Data Privacy by Design

Data Privacy by Design – auch Privacy by Design genannt – bezeichnet den Grundsatz, Datenschutz nicht nachträglich, sondern von Beginn an in die Konzeption von Systemen, Produkten und Prozessen einzubauen. Statt eine Anwendung erst zu entwickeln und anschliessend datenschutzkonform zu «reparieren», werden Fragen wie Datensparsamkeit, Zweckbindung und Sicherheit bereits in der Planungsphase mitgedacht. Der Ansatz stammt ursprünglich von der Datenschutzexpertin Ann Cavoukian und ist heute fester Bestandteil von DSGVO und dem revidierten Schweizer Datenschutzgesetz (nDSG).

 

1. Die Grundprinzipien

Privacy by Design basiert auf einigen wiederkehrenden Leitgedanken:

Proaktiv statt reaktiv: Datenschutzrisiken werden antizipiert, bevor sie entstehen – nicht erst behoben, nachdem ein Problem aufgetreten ist. Datenschutz als Standardeinstellung: Systeme sollten so voreingestellt sein, dass automatisch die datenschutzfreundlichste Option gilt, ohne dass Nutzende aktiv eingreifen müssen. Datensparsamkeit: Es werden nur jene Personendaten erhoben und gespeichert, die für den jeweiligen Zweck tatsächlich notwendig sind.

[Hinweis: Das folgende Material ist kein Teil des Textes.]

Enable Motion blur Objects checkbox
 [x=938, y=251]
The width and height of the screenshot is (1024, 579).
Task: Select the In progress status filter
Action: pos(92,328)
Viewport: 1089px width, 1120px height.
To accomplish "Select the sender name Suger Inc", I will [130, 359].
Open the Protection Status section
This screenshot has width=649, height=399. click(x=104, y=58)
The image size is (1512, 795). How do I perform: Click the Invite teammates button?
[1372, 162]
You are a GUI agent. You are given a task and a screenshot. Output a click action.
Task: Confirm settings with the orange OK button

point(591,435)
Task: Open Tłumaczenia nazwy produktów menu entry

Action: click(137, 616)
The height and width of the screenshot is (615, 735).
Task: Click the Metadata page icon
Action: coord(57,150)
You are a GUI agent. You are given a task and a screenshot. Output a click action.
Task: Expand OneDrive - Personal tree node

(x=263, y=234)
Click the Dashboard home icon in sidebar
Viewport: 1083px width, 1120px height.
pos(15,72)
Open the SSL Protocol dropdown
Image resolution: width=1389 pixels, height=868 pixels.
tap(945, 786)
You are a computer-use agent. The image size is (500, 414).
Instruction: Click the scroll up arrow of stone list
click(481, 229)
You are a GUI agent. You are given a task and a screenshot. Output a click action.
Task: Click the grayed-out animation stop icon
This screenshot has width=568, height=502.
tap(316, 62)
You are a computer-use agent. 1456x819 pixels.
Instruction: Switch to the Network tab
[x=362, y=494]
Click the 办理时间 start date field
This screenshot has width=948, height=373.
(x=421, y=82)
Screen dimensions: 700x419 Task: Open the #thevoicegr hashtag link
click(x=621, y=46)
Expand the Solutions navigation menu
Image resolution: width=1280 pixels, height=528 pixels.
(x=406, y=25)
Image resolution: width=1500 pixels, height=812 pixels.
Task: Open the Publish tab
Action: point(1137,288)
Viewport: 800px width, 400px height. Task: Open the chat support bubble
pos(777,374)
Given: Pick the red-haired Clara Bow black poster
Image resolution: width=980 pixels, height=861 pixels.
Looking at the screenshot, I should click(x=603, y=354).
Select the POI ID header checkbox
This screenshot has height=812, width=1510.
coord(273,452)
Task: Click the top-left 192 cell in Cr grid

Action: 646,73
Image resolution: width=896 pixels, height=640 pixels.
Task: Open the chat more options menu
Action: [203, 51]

2. Umsetzung in der Praxis

In der konkreten Entwicklung lässt sich der Grundsatz durch verschiedene Massnahmen umsetzen:

Datenminimierung im Formular-Design: Nur tatsächlich benötigte Felder abfragen, statt Informationen «auf Vorrat» zu sammeln. Verschlüsselung und Pseudonymisierung: Personendaten werden technisch so geschützt, dass sie im Falle eines Datenlecks möglichst wenig Aussagekraft haben. Klare Zugriffsrechte: Nur berechtigte Personen oder Systeme erhalten Zugriff auf sensible Daten, entsprechend ihrer jeweiligen Aufgabe. Löschkonzepte: Personendaten werden nicht unbegrenzt aufbewahrt, sondern nach einer definierten Frist automatisch gelöscht oder anonymisiert.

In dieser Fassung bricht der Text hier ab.